Present the following entries again, word for word and in full.

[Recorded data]
------------------------------------------------

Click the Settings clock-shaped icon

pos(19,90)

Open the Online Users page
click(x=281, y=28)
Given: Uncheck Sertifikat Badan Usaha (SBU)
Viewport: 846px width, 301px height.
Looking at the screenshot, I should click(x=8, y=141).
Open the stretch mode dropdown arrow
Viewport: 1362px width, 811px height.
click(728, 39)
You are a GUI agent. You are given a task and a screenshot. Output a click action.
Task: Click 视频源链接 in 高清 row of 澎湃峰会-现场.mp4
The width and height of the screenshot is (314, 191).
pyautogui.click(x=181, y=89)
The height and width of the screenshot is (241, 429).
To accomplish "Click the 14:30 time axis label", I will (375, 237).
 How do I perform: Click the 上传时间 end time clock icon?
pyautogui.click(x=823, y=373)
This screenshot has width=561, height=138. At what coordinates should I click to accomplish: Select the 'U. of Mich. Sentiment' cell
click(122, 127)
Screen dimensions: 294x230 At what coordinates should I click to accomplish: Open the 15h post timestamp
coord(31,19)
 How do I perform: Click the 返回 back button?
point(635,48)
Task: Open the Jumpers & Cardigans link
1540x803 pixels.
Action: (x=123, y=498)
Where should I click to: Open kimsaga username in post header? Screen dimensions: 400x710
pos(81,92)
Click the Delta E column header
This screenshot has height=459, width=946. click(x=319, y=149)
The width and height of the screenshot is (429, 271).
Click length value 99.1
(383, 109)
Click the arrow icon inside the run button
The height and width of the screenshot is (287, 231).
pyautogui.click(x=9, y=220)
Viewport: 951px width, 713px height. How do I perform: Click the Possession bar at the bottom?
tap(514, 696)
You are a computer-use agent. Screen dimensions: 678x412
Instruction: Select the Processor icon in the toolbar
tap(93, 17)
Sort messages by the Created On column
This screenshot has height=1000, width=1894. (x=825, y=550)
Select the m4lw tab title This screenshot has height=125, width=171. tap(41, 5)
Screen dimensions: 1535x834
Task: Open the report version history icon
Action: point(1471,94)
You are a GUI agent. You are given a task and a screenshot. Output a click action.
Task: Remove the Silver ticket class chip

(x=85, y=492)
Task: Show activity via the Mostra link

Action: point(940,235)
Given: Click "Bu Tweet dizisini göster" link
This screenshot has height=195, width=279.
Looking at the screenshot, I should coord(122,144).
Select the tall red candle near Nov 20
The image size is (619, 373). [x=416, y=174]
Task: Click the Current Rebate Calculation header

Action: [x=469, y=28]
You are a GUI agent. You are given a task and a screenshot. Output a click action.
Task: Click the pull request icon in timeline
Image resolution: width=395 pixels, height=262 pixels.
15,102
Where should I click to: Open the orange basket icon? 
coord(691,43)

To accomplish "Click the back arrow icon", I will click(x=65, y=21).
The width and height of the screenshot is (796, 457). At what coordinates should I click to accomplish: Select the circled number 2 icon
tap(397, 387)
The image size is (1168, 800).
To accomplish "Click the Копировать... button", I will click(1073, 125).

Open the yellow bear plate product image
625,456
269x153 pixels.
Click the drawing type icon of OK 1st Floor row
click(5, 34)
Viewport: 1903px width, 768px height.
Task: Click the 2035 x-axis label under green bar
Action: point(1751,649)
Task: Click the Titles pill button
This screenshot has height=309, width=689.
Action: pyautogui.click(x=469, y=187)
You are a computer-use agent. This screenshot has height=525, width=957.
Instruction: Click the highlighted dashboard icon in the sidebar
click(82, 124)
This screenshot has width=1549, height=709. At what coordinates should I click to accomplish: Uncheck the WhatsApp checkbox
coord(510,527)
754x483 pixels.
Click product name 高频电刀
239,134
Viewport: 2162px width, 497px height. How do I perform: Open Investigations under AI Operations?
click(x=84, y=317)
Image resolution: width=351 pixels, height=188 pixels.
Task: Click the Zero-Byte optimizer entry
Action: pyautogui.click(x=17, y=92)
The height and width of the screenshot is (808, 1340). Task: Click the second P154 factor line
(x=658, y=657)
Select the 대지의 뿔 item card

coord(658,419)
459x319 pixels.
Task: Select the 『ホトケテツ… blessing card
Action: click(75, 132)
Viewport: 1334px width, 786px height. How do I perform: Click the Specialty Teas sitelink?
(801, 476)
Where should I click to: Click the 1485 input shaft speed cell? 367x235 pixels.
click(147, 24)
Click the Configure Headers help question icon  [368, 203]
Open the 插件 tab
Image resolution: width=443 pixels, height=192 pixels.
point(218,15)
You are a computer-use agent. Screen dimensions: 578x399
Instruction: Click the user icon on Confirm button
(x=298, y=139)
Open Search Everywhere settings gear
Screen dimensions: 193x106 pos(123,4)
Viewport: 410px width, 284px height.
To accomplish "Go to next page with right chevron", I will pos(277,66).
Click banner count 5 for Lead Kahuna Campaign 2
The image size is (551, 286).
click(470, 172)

------------------------------------------------

Answer section ::
Click the Settings clock-shaped icon

pos(19,90)

Open the Online Users page
click(x=281, y=28)
Given: Uncheck Sertifikat Badan Usaha (SBU)
Viewport: 846px width, 301px height.
Looking at the screenshot, I should click(x=8, y=141).
Open the stretch mode dropdown arrow
Viewport: 1362px width, 811px height.
click(728, 39)
You are a GUI agent. You are given a task and a screenshot. Output a click action.
Task: Click 视频源链接 in 高清 row of 澎湃峰会-现场.mp4
The width and height of the screenshot is (314, 191).
pyautogui.click(x=181, y=89)
The height and width of the screenshot is (241, 429).
To accomplish "Click the 14:30 time axis label", I will (375, 237).
 How do I perform: Click the 上传时间 end time clock icon?
pyautogui.click(x=823, y=373)
This screenshot has width=561, height=138. At what coordinates should I click to accomplish: Select the 'U. of Mich. Sentiment' cell
click(122, 127)
Screen dimensions: 294x230 At what coordinates should I click to accomplish: Open the 15h post timestamp
coord(31,19)
 How do I perform: Click the 返回 back button?
point(635,48)
Task: Open the Jumpers & Cardigans link
1540x803 pixels.
Action: (x=123, y=498)
Where should I click to: Open kimsaga username in post header? Screen dimensions: 400x710
pos(81,92)
Click the Delta E column header
This screenshot has height=459, width=946. click(x=319, y=149)
The width and height of the screenshot is (429, 271).
Click length value 99.1
(383, 109)
Click the arrow icon inside the run button
The height and width of the screenshot is (287, 231).
pyautogui.click(x=9, y=220)
Viewport: 951px width, 713px height. How do I perform: Click the Possession bar at the bottom?
tap(514, 696)
You are a computer-use agent. Screen dimensions: 678x412
Instruction: Select the Processor icon in the toolbar
tap(93, 17)
Sort messages by the Created On column
This screenshot has height=1000, width=1894. (x=825, y=550)
Select the m4lw tab title This screenshot has height=125, width=171. tap(41, 5)
Screen dimensions: 1535x834
Task: Open the report version history icon
Action: point(1471,94)
You are a GUI agent. You are given a task and a screenshot. Output a click action.
Task: Remove the Silver ticket class chip

(x=85, y=492)
Task: Show activity via the Mostra link

Action: point(940,235)
Given: Click "Bu Tweet dizisini göster" link
This screenshot has height=195, width=279.
Looking at the screenshot, I should coord(122,144).
Select the tall red candle near Nov 20
The image size is (619, 373). [x=416, y=174]
Task: Click the Current Rebate Calculation header

Action: [x=469, y=28]
You are a GUI agent. You are given a task and a screenshot. Output a click action.
Task: Click the pull request icon in timeline
Image resolution: width=395 pixels, height=262 pixels.
15,102
Where should I click to: Open the orange basket icon? 
coord(691,43)

To accomplish "Click the back arrow icon", I will click(x=65, y=21).
The width and height of the screenshot is (796, 457). At what coordinates should I click to accomplish: Select the circled number 2 icon
tap(397, 387)
The image size is (1168, 800).
To accomplish "Click the Копировать... button", I will click(1073, 125).

Open the yellow bear plate product image
625,456
269x153 pixels.
Click the drawing type icon of OK 1st Floor row
click(5, 34)
Viewport: 1903px width, 768px height.
Task: Click the 2035 x-axis label under green bar
Action: point(1751,649)
Task: Click the Titles pill button
This screenshot has height=309, width=689.
Action: pyautogui.click(x=469, y=187)
You are a computer-use agent. This screenshot has height=525, width=957.
Instruction: Click the highlighted dashboard icon in the sidebar
click(82, 124)
This screenshot has width=1549, height=709. At what coordinates should I click to accomplish: Uncheck the WhatsApp checkbox
coord(510,527)
754x483 pixels.
Click product name 高频电刀
239,134
Viewport: 2162px width, 497px height. How do I perform: Open Investigations under AI Operations?
click(x=84, y=317)
Image resolution: width=351 pixels, height=188 pixels.
Task: Click the Zero-Byte optimizer entry
Action: pyautogui.click(x=17, y=92)
The height and width of the screenshot is (808, 1340). Task: Click the second P154 factor line
(x=658, y=657)
Select the 대지의 뿔 item card

coord(658,419)
459x319 pixels.
Task: Select the 『ホトケテツ… blessing card
Action: click(75, 132)
Viewport: 1334px width, 786px height. How do I perform: Click the Specialty Teas sitelink?
(801, 476)
Where should I click to: Click the 1485 input shaft speed cell? 367x235 pixels.
click(147, 24)
Click the Configure Headers help question icon  [368, 203]
Open the 插件 tab
Image resolution: width=443 pixels, height=192 pixels.
point(218,15)
You are a computer-use agent. Screen dimensions: 578x399
Instruction: Click the user icon on Confirm button
(x=298, y=139)
Open Search Everywhere settings gear
Screen dimensions: 193x106 pos(123,4)
Viewport: 410px width, 284px height.
To accomplish "Go to next page with right chevron", I will pos(277,66).
Click banner count 5 for Lead Kahuna Campaign 2
The image size is (551, 286).
click(470, 172)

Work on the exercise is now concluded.